***** Data provided *****

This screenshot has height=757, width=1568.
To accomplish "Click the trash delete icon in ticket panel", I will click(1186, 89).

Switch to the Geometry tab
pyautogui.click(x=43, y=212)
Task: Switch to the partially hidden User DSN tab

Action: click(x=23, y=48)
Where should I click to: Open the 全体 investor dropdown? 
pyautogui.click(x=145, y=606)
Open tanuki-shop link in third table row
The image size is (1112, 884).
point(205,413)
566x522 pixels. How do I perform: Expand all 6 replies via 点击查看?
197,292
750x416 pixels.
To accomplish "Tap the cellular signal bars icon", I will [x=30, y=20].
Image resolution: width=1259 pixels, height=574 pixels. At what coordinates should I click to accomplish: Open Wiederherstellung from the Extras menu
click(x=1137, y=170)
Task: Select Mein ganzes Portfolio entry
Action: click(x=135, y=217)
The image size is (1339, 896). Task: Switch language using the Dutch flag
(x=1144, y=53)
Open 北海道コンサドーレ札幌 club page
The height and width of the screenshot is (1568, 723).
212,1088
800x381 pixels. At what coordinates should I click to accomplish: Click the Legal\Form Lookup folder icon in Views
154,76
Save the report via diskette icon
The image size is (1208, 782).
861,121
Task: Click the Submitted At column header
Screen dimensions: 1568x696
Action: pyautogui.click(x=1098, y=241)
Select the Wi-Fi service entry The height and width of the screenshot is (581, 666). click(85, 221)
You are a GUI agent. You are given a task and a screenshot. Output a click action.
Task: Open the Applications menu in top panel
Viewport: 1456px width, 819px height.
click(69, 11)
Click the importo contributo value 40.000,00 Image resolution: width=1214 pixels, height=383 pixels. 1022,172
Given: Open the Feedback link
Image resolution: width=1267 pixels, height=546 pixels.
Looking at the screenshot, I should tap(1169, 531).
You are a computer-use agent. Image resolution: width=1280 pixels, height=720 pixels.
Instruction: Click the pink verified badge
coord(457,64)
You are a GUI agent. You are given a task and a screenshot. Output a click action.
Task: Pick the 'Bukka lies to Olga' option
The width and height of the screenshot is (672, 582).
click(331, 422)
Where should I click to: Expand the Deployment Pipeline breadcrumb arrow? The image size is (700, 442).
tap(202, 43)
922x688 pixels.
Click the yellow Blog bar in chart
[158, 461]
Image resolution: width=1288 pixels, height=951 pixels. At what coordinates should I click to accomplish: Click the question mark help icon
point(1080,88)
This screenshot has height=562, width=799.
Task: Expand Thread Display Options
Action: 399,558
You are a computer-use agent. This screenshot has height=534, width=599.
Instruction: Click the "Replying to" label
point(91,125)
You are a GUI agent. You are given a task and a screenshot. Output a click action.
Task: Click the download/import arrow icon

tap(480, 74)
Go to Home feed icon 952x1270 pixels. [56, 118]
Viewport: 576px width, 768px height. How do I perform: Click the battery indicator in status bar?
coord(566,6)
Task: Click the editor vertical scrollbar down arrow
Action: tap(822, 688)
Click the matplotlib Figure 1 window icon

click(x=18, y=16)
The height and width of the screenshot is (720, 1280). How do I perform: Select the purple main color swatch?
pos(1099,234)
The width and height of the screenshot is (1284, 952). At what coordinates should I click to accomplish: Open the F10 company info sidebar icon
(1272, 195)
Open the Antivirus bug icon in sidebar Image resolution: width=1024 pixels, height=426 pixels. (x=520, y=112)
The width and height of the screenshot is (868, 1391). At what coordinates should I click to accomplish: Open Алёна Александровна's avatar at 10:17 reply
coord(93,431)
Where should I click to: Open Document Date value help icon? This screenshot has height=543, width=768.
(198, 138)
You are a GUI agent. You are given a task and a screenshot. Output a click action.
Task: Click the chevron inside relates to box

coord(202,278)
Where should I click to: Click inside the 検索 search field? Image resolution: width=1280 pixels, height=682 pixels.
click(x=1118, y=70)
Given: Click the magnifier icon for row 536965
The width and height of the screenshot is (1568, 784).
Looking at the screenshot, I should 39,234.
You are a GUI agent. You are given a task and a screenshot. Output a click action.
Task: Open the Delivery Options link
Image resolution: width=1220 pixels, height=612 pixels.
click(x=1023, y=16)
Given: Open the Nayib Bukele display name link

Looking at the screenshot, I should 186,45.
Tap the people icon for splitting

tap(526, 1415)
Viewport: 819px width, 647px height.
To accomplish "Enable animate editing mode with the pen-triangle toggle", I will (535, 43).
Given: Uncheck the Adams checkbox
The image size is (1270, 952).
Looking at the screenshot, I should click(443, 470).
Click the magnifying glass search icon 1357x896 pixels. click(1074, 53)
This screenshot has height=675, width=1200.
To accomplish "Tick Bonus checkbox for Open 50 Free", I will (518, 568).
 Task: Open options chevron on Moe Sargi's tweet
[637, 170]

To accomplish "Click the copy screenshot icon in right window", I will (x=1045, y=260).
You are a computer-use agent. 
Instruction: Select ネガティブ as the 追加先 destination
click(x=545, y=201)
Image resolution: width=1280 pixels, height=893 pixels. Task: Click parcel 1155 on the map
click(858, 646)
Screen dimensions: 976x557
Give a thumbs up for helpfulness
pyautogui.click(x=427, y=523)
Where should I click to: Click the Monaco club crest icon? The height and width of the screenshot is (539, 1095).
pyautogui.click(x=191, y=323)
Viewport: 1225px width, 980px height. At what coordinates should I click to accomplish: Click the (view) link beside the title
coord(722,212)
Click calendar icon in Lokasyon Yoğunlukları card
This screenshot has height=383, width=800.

*****

§ Assignment
Write out the entire listing exactly.

§ Your solution
This screenshot has height=757, width=1568.
To accomplish "Click the trash delete icon in ticket panel", I will click(1186, 89).

Switch to the Geometry tab
pyautogui.click(x=43, y=212)
Task: Switch to the partially hidden User DSN tab

Action: click(x=23, y=48)
Where should I click to: Open the 全体 investor dropdown? 
pyautogui.click(x=145, y=606)
Open tanuki-shop link in third table row
The image size is (1112, 884).
point(205,413)
566x522 pixels. How do I perform: Expand all 6 replies via 点击查看?
197,292
750x416 pixels.
To accomplish "Tap the cellular signal bars icon", I will [x=30, y=20].
Image resolution: width=1259 pixels, height=574 pixels. At what coordinates should I click to accomplish: Open Wiederherstellung from the Extras menu
click(x=1137, y=170)
Task: Select Mein ganzes Portfolio entry
Action: click(x=135, y=217)
The image size is (1339, 896). Task: Switch language using the Dutch flag
(x=1144, y=53)
Open 北海道コンサドーレ札幌 club page
The height and width of the screenshot is (1568, 723).
212,1088
800x381 pixels. At what coordinates should I click to accomplish: Click the Legal\Form Lookup folder icon in Views
154,76
Save the report via diskette icon
The image size is (1208, 782).
861,121
Task: Click the Submitted At column header
Screen dimensions: 1568x696
Action: pyautogui.click(x=1098, y=241)
Select the Wi-Fi service entry The height and width of the screenshot is (581, 666). click(85, 221)
You are a GUI agent. You are given a task and a screenshot. Output a click action.
Task: Open the Applications menu in top panel
Viewport: 1456px width, 819px height.
click(69, 11)
Click the importo contributo value 40.000,00 Image resolution: width=1214 pixels, height=383 pixels. 1022,172
Given: Open the Feedback link
Image resolution: width=1267 pixels, height=546 pixels.
Looking at the screenshot, I should tap(1169, 531).
You are a computer-use agent. Image resolution: width=1280 pixels, height=720 pixels.
Instruction: Click the pink verified badge
coord(457,64)
You are a GUI agent. You are given a task and a screenshot. Output a click action.
Task: Pick the 'Bukka lies to Olga' option
The width and height of the screenshot is (672, 582).
click(331, 422)
Where should I click to: Expand the Deployment Pipeline breadcrumb arrow? The image size is (700, 442).
tap(202, 43)
922x688 pixels.
Click the yellow Blog bar in chart
[158, 461]
Image resolution: width=1288 pixels, height=951 pixels. At what coordinates should I click to accomplish: Click the question mark help icon
point(1080,88)
This screenshot has height=562, width=799.
Task: Expand Thread Display Options
Action: 399,558
You are a computer-use agent. This screenshot has height=534, width=599.
Instruction: Click the "Replying to" label
point(91,125)
You are a GUI agent. You are given a task and a screenshot. Output a click action.
Task: Click the download/import arrow icon

tap(480, 74)
Go to Home feed icon 952x1270 pixels. [56, 118]
Viewport: 576px width, 768px height. How do I perform: Click the battery indicator in status bar?
coord(566,6)
Task: Click the editor vertical scrollbar down arrow
Action: tap(822, 688)
Click the matplotlib Figure 1 window icon

click(x=18, y=16)
The height and width of the screenshot is (720, 1280). How do I perform: Select the purple main color swatch?
pos(1099,234)
The width and height of the screenshot is (1284, 952). At what coordinates should I click to accomplish: Open the F10 company info sidebar icon
(1272, 195)
Open the Antivirus bug icon in sidebar Image resolution: width=1024 pixels, height=426 pixels. (x=520, y=112)
The width and height of the screenshot is (868, 1391). At what coordinates should I click to accomplish: Open Алёна Александровна's avatar at 10:17 reply
coord(93,431)
Where should I click to: Open Document Date value help icon? This screenshot has height=543, width=768.
(198, 138)
You are a GUI agent. You are given a task and a screenshot. Output a click action.
Task: Click the chevron inside relates to box

coord(202,278)
Where should I click to: Click inside the 検索 search field? Image resolution: width=1280 pixels, height=682 pixels.
click(x=1118, y=70)
Given: Click the magnifier icon for row 536965
The width and height of the screenshot is (1568, 784).
Looking at the screenshot, I should 39,234.
You are a GUI agent. You are given a task and a screenshot. Output a click action.
Task: Open the Delivery Options link
Image resolution: width=1220 pixels, height=612 pixels.
click(x=1023, y=16)
Given: Open the Nayib Bukele display name link

Looking at the screenshot, I should 186,45.
Tap the people icon for splitting

tap(526, 1415)
Viewport: 819px width, 647px height.
To accomplish "Enable animate editing mode with the pen-triangle toggle", I will (535, 43).
Given: Uncheck the Adams checkbox
The image size is (1270, 952).
Looking at the screenshot, I should click(443, 470).
Click the magnifying glass search icon 1357x896 pixels. click(1074, 53)
This screenshot has height=675, width=1200.
To accomplish "Tick Bonus checkbox for Open 50 Free", I will (518, 568).
 Task: Open options chevron on Moe Sargi's tweet
[637, 170]

To accomplish "Click the copy screenshot icon in right window", I will (x=1045, y=260).
You are a computer-use agent. 
Instruction: Select ネガティブ as the 追加先 destination
click(x=545, y=201)
Image resolution: width=1280 pixels, height=893 pixels. Task: Click parcel 1155 on the map
click(858, 646)
Screen dimensions: 976x557
Give a thumbs up for helpfulness
pyautogui.click(x=427, y=523)
Where should I click to: Click the Monaco club crest icon? The height and width of the screenshot is (539, 1095).
pyautogui.click(x=191, y=323)
Viewport: 1225px width, 980px height. At what coordinates should I click to accomplish: Click the (view) link beside the title
coord(722,212)
Click calendar icon in Lokasyon Yoğunlukları card
This screenshot has height=383, width=800.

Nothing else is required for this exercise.